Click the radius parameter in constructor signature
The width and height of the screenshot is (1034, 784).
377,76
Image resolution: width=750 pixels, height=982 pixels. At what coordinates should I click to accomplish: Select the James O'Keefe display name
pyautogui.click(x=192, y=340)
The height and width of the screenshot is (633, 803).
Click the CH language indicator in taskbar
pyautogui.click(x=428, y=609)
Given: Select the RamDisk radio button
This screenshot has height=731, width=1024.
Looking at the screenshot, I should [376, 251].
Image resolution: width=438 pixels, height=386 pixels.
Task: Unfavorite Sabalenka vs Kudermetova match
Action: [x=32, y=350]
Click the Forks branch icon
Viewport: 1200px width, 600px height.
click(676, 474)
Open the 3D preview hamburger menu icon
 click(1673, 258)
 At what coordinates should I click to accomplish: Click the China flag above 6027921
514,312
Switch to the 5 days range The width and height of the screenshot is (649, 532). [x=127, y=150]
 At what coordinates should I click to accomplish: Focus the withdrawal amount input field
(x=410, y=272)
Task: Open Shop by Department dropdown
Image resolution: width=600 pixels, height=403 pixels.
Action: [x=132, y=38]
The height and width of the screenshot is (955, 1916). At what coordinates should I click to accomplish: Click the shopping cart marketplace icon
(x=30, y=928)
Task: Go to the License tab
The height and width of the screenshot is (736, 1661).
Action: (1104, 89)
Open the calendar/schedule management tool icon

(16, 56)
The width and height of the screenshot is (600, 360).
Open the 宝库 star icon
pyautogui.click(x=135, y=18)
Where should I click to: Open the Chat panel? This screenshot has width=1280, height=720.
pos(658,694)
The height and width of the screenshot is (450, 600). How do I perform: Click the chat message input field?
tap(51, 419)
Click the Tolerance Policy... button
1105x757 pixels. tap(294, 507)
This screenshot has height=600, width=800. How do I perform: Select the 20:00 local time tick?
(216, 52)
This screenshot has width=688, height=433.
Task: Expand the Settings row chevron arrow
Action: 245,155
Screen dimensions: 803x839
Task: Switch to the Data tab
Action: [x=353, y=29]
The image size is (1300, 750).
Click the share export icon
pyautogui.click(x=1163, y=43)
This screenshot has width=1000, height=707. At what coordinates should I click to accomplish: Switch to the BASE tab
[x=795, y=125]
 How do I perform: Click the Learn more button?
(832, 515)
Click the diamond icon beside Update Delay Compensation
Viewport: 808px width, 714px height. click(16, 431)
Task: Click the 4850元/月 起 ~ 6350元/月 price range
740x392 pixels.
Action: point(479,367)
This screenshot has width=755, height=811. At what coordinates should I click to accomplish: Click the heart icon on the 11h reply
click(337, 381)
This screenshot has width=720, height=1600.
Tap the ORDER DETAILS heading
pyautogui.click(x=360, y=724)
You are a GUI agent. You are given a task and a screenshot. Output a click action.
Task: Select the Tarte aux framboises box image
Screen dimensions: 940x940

TASK DIRECTIONS:
From the data above, pick out each line containing "range" and copy it.

RESPONSE TO THIS EXERCISE:
Switch to the 5 days range The width and height of the screenshot is (649, 532). [x=127, y=150]
Task: Click the 4850元/月 起 ~ 6350元/月 price range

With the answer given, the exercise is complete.